Dr. King School becomes first RSD charter to seek return to School Board oversight _lowres

Photo provided by GoogleMaps -- Dr. King Charter School

Friends of King Schools made history Tuesday by becoming the first Recovery School District charter school board to seek to return a campus to the oversight of the Orleans Parish School Board.

The King board opted to leave a system built on choice, the all-charter RSD, by exercising its right to choose a different oversight board.

The vote to return Dr. King Charter School to the School Board was unanimous, said Orleans Parish School Board member Ira Thomas, who was in attendance. Thomas represents the district that includes King.

The transfer still needs to be approved by the state and parish school boards.

As the RSD’s name suggests, it was originally intended to be only a temporary steward of the city’s worst-performing schools, a turnaround agency that took over most of the city’s public schools after Hurricane Katrina but would eventually hand control back to the elected local board once those schools had “recovered” from decades of substandard test scores and high dropout rates. However, until now, none of the eligible schools elected to make the switch.

Tuesday’s vote marked a reversal of the King board’s November decision to keep the school with the RSD for the 2015-16 school year.

Friends of King runs two charter schools: Dr. King Charter School and Joseph A. Craig Charter School.

King was eligible to return to the auspices of the elected local board because it has had two years of school scores above the acceptable limit.

Friends of King will still control the day-to-day operations of each school and set their overall policies, but general oversight will be split between the RSD for Craig and the OPSB for King.

The change of heart was perhaps spurred in part by the RSD’s recent recommendation to renew the school’s charter for only five years, two short of the maximum. That recommendation came after Friends of King was issued a formal notice of breach of contract due to a complaint regarding its compliance with the city’s centralized enrollment system, OneApp, according to nola.com.

The official scolding from the RSD came just weeks after the King board initially voted to stay with the state-run recovery district.

Thomas said he was happy to see a school begin the transition back to Orleans Parish oversight.

“It marks the beginning of the reunification of our school district to a single system,” he said. “I’m hopeful that other schools will follow their lead and continue this process of reuniting our school district.”

Of 36 charter schools eligible this year to return to OPSB auspices because of academic improvement, King is the first to decide to head back. A handful of boards have yet to vote on the matter.

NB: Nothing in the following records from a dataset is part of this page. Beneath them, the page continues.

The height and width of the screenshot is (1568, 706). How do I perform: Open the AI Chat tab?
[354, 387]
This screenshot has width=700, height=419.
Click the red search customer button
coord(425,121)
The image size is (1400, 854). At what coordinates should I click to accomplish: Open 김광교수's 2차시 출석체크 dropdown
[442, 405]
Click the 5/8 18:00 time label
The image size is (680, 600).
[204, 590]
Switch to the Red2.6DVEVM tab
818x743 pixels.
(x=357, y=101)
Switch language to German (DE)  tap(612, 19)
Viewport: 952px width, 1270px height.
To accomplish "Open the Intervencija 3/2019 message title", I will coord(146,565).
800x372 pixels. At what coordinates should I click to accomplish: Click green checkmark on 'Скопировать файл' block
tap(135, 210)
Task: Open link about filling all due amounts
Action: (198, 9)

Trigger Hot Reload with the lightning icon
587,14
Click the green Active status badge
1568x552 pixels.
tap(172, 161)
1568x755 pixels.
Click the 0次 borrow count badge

Thomas said he thinks King CEO Doris Hicks’ leadership is second to none, and that the confidence the board has in her made the unanimous vote possible.

The RSD released a statement in which it congratulated the King board, staff and families on the school’s academic improvement, but it also acknowledged the enrollment issue, which was the topic of the notice of breach of contract.

“We expect that under the governance of the Orleans Parish School Board, Dr. Martin Luther King Jr. Charter School will continue to open its doors to all students of all backgrounds and all needs,” the RSD statement said.

Friends of King has until Jan. 5 to notify the state of its decision. The Board of Elementary and Secondary Education will consider the request at a mid-January meeting.

Should the OPSB accept the transfer, it would occur on July 1.